Adam K. - Saturday, September 11, 2004 - link
That is just the way things balance out sometimes. You are having the most enjoyable days of your life and some complete nincompoop has to come along and screw it up with his nonsense. Don't sweat it, Anand.Bill F - Saturday, September 11, 2004 - link
Anand,First, congratulations on your wedding. Welcome back. I'm sure you have a lot of catching up to do so I don't expect tons of articles right away, but I hope you can get back in the mix soon.
I won't say anything to make you feel unwelcome, but I can't say the same for everyone. I hope you can find a way to look past any ignorant remarks that others may make. Who knows what was going on the mind of that drunk? He was WAY out of line. I think you handled it the right way - I think I would have been tempted to hand him his head.
I have a co-worker who was born in Lebanon (a christian - if it matters), and he travels back every year. His comments about the mid-east are about the same as yours. There are hard-liners there, as there are here, but most people are trying to interpret the rules of their religion in a way that allow them to live a simple, decent life. They do this because, in their hearts, most people are decent and want to be treated that way.

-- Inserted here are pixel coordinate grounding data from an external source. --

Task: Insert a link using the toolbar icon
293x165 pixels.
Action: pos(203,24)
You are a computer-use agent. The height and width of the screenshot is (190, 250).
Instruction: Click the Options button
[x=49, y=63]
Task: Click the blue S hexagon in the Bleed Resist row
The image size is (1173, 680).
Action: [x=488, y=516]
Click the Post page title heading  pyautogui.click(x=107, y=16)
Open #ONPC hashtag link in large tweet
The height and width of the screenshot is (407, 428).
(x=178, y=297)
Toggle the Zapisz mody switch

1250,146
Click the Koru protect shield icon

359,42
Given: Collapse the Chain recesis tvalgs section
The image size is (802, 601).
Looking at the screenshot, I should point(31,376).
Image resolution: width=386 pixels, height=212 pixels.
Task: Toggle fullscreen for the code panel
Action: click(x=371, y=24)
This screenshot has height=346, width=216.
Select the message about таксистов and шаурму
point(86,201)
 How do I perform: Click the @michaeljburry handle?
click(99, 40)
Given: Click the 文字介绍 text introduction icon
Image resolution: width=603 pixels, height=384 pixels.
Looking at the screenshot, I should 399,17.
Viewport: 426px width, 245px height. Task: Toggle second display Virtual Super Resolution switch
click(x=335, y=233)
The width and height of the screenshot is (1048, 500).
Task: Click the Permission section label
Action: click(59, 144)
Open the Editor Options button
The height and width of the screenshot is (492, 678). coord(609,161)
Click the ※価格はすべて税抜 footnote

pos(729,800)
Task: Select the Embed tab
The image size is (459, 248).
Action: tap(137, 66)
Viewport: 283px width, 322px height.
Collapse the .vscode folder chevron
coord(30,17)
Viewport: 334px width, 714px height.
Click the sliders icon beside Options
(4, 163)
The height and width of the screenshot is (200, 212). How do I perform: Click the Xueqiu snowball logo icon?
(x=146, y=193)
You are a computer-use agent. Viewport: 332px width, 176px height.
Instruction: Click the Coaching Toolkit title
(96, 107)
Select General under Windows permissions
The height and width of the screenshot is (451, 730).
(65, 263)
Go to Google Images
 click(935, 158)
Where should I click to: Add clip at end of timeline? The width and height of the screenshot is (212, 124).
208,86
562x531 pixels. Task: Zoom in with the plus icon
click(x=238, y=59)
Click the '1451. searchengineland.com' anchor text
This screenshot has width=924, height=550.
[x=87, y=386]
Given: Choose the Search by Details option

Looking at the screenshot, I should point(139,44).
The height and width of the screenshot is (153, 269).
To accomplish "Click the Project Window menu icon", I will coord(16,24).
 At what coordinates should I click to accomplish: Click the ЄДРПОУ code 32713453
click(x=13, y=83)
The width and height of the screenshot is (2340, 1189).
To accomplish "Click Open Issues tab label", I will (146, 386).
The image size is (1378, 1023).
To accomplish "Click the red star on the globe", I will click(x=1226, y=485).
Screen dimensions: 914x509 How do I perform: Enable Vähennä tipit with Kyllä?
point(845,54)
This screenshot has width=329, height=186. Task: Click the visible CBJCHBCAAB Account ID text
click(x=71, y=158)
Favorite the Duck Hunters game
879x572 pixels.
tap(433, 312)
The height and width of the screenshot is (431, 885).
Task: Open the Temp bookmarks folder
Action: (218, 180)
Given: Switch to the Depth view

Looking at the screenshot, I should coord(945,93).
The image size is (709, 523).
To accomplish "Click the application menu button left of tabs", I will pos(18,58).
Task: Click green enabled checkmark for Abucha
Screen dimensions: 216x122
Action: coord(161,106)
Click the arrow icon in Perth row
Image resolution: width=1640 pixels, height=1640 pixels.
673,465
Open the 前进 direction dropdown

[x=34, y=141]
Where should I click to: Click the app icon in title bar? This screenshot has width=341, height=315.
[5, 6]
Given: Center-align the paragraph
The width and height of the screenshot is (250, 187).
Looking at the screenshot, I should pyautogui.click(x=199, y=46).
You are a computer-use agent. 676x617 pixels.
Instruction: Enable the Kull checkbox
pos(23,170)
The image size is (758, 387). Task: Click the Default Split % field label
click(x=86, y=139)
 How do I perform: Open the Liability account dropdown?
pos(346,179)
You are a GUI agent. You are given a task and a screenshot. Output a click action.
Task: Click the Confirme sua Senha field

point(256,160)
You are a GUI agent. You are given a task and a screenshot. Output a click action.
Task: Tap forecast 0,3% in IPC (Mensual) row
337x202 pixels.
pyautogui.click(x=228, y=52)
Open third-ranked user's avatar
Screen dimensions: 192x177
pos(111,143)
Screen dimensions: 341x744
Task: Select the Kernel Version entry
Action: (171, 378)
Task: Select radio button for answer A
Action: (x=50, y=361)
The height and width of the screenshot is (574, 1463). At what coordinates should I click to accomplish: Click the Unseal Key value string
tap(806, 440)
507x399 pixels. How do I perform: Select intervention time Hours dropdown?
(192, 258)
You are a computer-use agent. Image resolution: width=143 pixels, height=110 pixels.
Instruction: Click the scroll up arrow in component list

I live about 5 miles west of NYC, and from my office in Rutherford, NJ I saw both towers fall. I lost several former co-workers and schoolmates that day, and I haven't been back to Ground Zero since - though I do get into the city often. I am going back to GZ today. I'll take the Path train right into the pit (unless they have it closed today) and then walk uptown to meet some friends and hang in Central Park - the weather should be nice this evening. (It's a fairly long walk from GZ to CP, and it will give me a chance to reflect on the day).
Bill
Greg - Saturday, September 11, 2004 - link
That's not cool. Just pity his ignorance and enjoy your honeymoon. Most of the rest of us out here are sane and don't make such assumptions. You were born here and have just as much of a stake in America as any of the rest of us do, so just remember that opinions are like a__holes and everybody has one. Some just stink more than others.